O jornal cumpriu o seu papel inicial que foi o de provocar
a competição pela notícia. Nós
tínhamos um repórter ao lado do presidente o
dia inteiro, mas prá humanizar as notícias dele,
porque as notícias vinham oficiais, era um resto de
censura, era o hábito da censura. A coluna se tornou
tão importante que deu um editorial no "Correio
da Manhã", o que na época era uma consagração,
chamava-se "O Dia do Presidente". Essa Nova Instituição
da Imprensa Brasileira. Os jornais estrangeiros preferiam
tirar a notícia do "Dia do Presidente" e
não da Agência Nacional.
Portanto a "Última Hora" não foi criada
acidentalmente, ela ia sendo criada à medida que a
gente criava novos quadros e novas idéias. Eu senti
que a popularidade de Getúlio me dava uma comunicação
com todas as camadas sociais e a linha nacionalista me dava
comunicação com a camada dirigente do novo empresariado
brasileiro. Então, a "Última Hora"
foi, realmente, um produto de uma imensa vivência jornalística
e política. A prova é a seguinte: Stanislaw
Ponte Preta, que é um dos maiores humoristas da história
do nosso País, que é o símbolo do grande
humorismo da criação brasileira, é lembrado
mais pelas suas piadas políticas. A partir do momento
em que a "Última Hora" teve esse êxito,
fatalmente criou-se o conflito com a oligarquia tradicional
e eu fui liquidado, mas levou muito tempo. Foi uma longa luta.

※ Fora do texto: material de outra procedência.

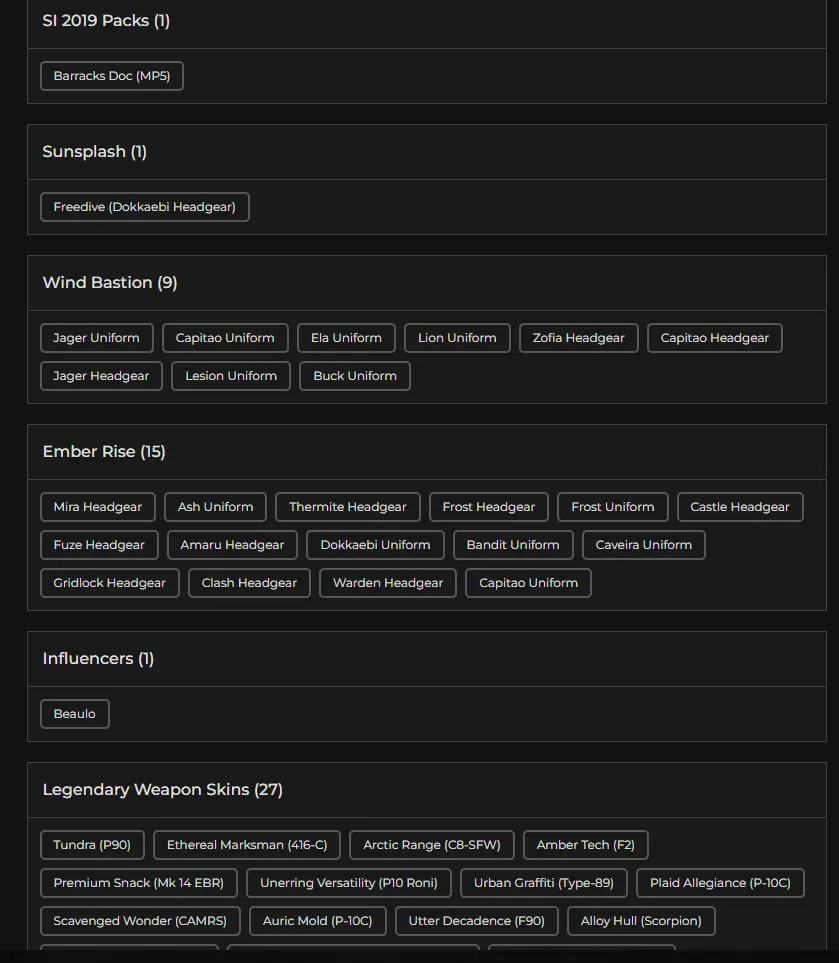The image size is (839, 963).
Task: Choose the Urban Graffiti (Type-89) skin
Action: [x=544, y=883]
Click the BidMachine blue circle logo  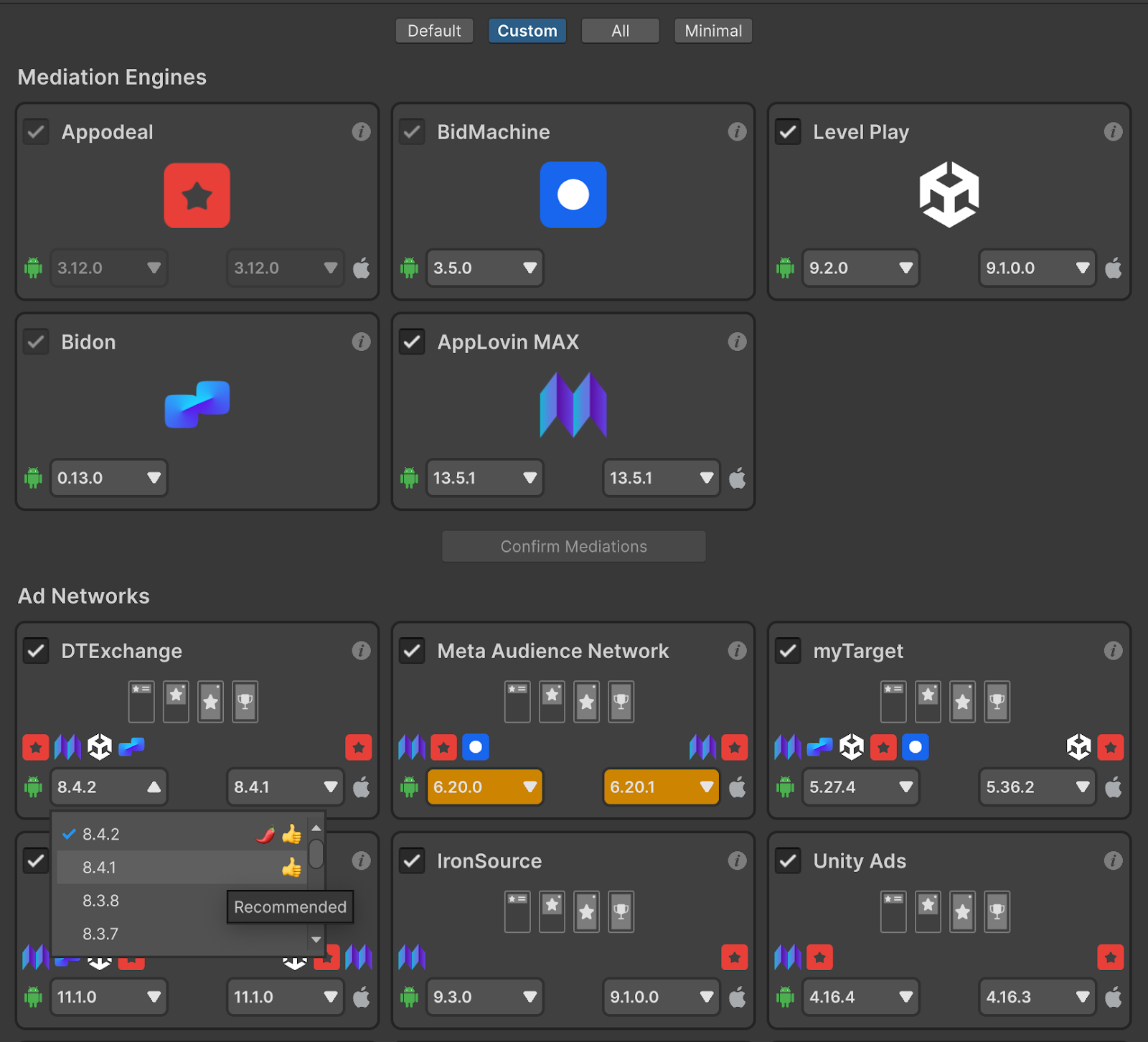pos(573,195)

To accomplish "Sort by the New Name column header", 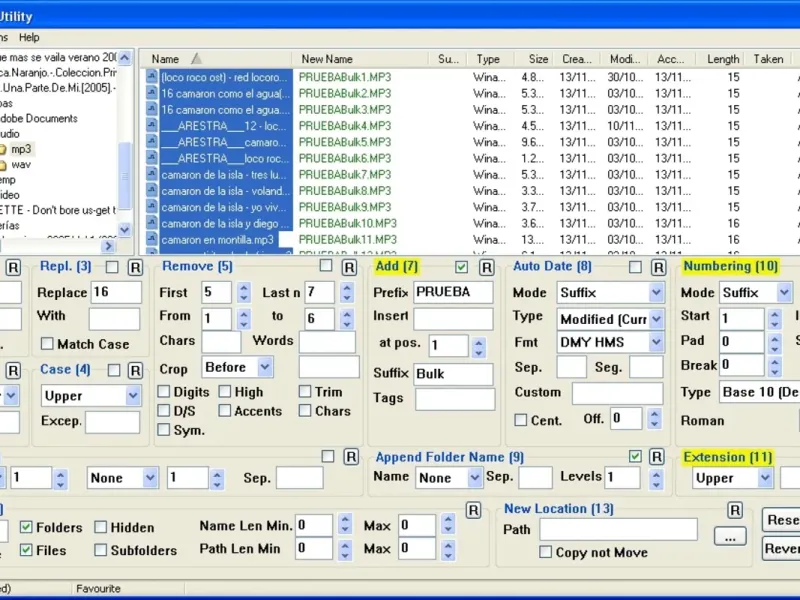I will [x=327, y=59].
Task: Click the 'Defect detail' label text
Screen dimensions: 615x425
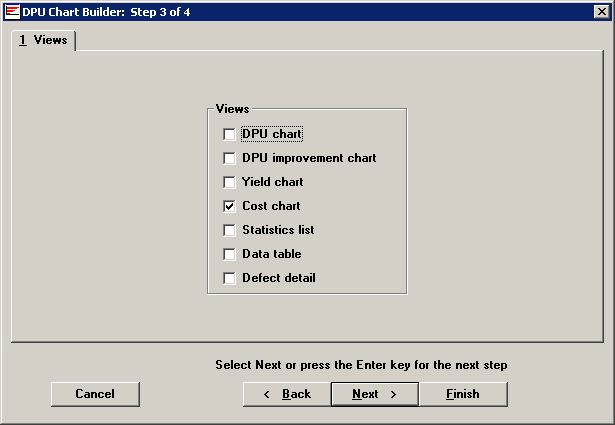Action: point(279,278)
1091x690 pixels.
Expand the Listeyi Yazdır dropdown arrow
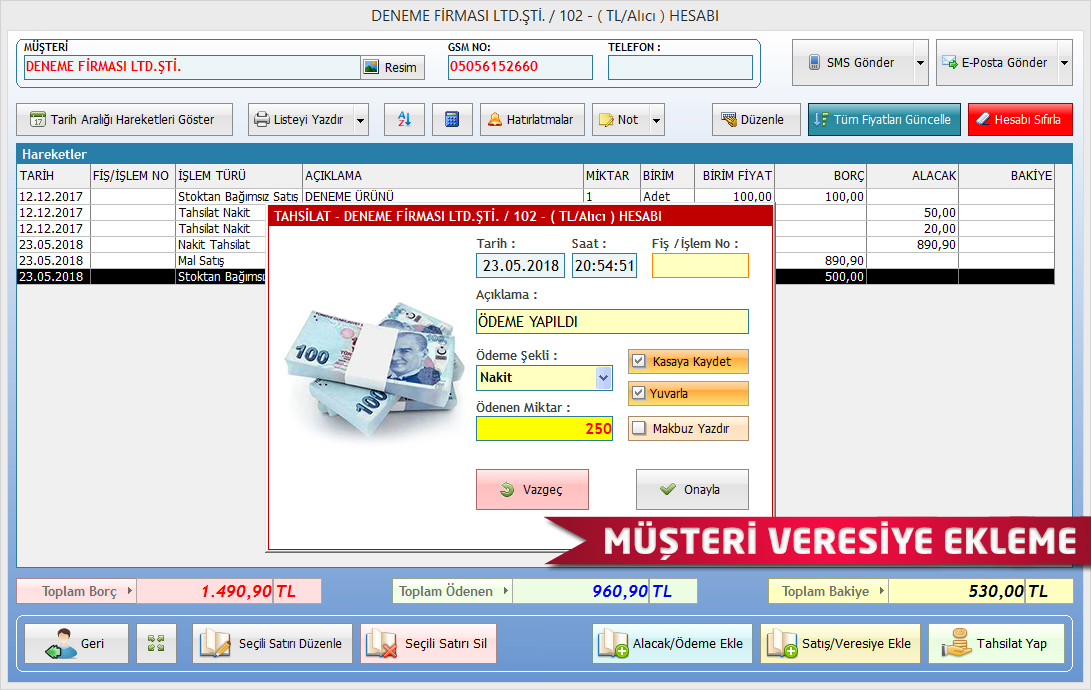360,120
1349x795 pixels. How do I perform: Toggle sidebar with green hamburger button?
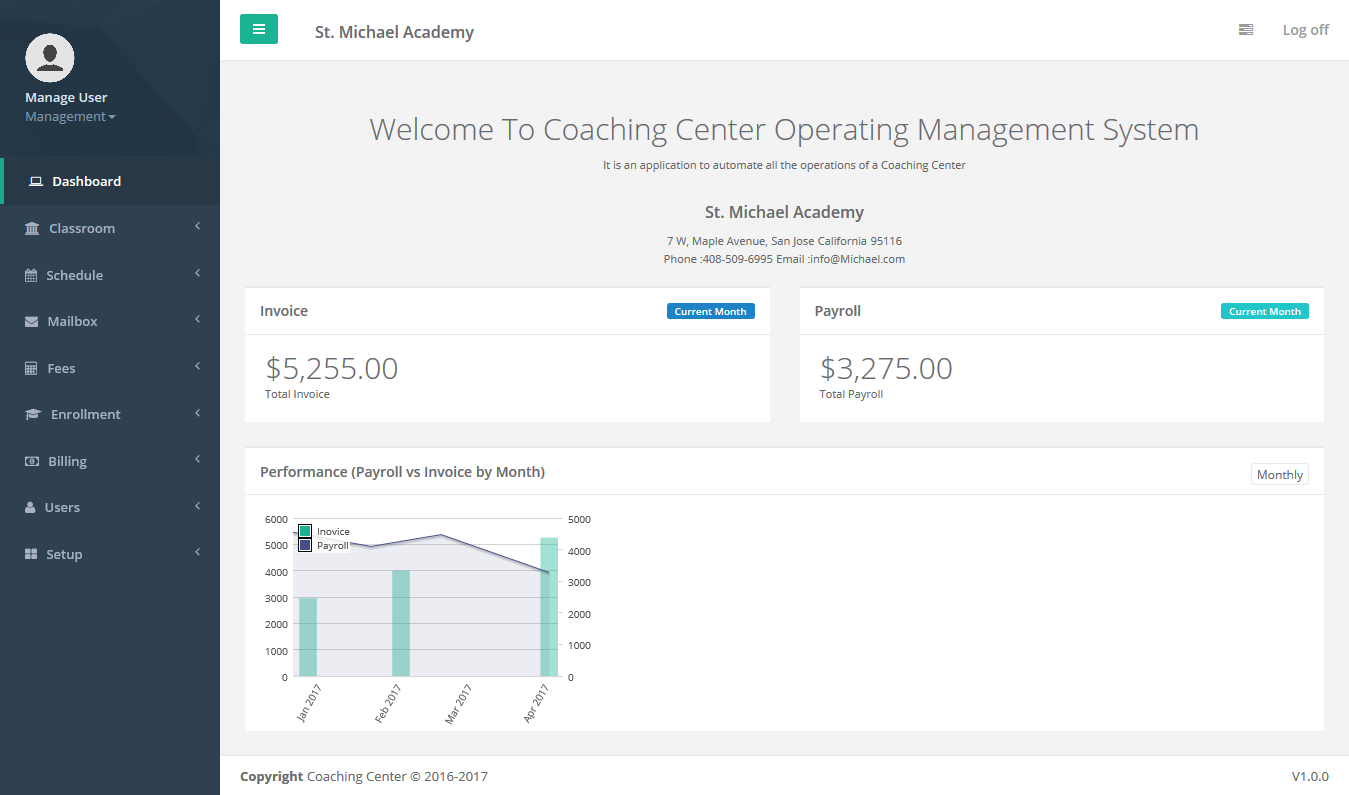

Ninguém percebe que levou mais de 20 anos.
Juscelino assume e eu sou o único jornal a apoiar Juscelino
inicialmente, com as loucuras que representou o começo
do governo Juscelino. Com os golpes da Aeronáutica
em Aragarças, com o Lacerda lançando nas ruas
as massas contra Juscelino e nós apoiando Brasília,
sobrevivemos a Juscelino. Não apoiamos Café
Filho, nem o Jânio. Eu não apoiei o Jânio,
nunca acreditei no Jânio como dirigente. Podia ter-nos
liquidado.
Quem fez a "Última Hora" resistir tanto?
Samuel - A conclusão que eu tirei era uma só:
o instrumento que eu havia criado era melhor que a mensagem.
Ele era mais forte que a mensagem. Então, um jornal,
antes de mais nada, deve ser um bom jornal. O instrumento
deve ser tecnicamente perfeito. Eu trouxe o diagramador, criei
a valorização do repórter, individualizei
a função do fotógrafo, estruturei a cobertura
de massa, enfim, uma série de coisas - que representam
toda a criação de uma equipe, porque ninguém
cria nada sozinho em jornal.
Em jornal a equipe é a base de tudo. E a minha conclusão
é essa. O fator fundamental e importante de um jornal
é antes de mais nada ser um excelente jornal, bem feito
tecnicamente. Não importa o tipo da técnica.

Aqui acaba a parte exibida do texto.